Many economists are interested in mechanisms – in picking apart the behavioural responses to a given treatment. In this respect, the Bulte et. al. paper is very interesting: here we have an intervention which works primarily through behavioural response rather than a change in household resources, etc. This is intriguing and worth picking apart for getting a better sense of why interventions like these work. However, from the perspective of a policy wonk, we might care less: if you give people improved seeds then yields go up. If you de-worm children then schooling goes up. These are answers worth knowing even if that’s all we know.
For those of us interested in behavioural responses, we don’t necessarily need to run around running double-blind RCTs to get a handle on them. Consider this excellent paper by Jishnu Das and others on the effect of anticipated versus unanticipated school grants: when parents knew that their child’s school would be receiving more money, they reduced their own spending on school inputs enough to completely offset the gains from the grants. In a world in which we could have run the grant programme as a blinded RCT, it would have looked like grants were successfully in raising test scores – but it would have told us preciously little about how grants operate in the real world.

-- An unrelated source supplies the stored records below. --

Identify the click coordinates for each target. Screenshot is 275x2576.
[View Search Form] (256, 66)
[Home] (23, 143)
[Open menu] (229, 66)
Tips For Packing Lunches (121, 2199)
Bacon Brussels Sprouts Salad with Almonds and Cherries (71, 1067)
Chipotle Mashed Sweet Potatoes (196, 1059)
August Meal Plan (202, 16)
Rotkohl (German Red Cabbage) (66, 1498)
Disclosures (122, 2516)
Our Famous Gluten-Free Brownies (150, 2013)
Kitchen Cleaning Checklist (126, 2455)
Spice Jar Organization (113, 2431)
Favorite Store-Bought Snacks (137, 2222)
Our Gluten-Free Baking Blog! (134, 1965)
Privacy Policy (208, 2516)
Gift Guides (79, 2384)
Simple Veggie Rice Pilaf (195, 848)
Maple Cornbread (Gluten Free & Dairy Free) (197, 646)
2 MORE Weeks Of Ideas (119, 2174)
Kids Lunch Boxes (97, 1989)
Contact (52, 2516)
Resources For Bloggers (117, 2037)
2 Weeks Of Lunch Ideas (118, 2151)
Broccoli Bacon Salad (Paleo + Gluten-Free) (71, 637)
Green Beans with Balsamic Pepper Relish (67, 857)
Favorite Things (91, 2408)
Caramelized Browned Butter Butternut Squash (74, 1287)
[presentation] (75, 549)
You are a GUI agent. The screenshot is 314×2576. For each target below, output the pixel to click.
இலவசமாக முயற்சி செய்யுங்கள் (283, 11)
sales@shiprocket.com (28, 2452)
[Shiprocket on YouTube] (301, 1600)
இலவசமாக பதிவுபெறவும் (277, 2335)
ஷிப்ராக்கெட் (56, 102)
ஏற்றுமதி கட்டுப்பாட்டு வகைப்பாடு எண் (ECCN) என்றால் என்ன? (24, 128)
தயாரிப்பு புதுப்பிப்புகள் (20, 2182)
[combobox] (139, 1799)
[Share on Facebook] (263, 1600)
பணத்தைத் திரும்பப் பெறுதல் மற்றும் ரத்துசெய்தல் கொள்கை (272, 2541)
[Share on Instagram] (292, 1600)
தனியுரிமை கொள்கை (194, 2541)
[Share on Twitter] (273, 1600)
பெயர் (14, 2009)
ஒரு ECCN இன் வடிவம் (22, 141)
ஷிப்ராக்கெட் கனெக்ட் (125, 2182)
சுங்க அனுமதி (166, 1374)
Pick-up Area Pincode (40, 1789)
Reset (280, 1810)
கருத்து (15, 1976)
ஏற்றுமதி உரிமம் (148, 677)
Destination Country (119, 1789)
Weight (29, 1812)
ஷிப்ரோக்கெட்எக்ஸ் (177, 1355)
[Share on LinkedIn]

There’s another issue here: imposing blinding in many development RCTs creates some substantial ethical issues. Imagine, for instance, that you could fool a Kenyan farmer into not knowing whether or not she received high quality fertilizer or a bag of dirt. The average farmer might behave as if she has received nothing, she might also behave as if she had received a perfectly good bag of fertilizer, or she might hedge and use some of it, realizing that it may not be useful. Some of these decisions may be sub-optimal: if the farmer knew she was in the control group, she might have opted for a different planting method, one which would have resulted in a higher yield. In this particular example, obscuring the treatment from our study group actually runs the risk of doing them harm, especially if they believe they are treated and take complementary actions which are in fact wasteful if they are not actually in the treatment group.
The thing you should take away from the Bulte et. al. study shouldn’t be “all RCTs are biased because we aren’t measuring placebo effects” but instead “behavioural response matters for evaluating real-world policies.” The latter statement actually reinforces the need to have transparent RCTs, rather than to try and mimic the double-blind nature of clinical trials.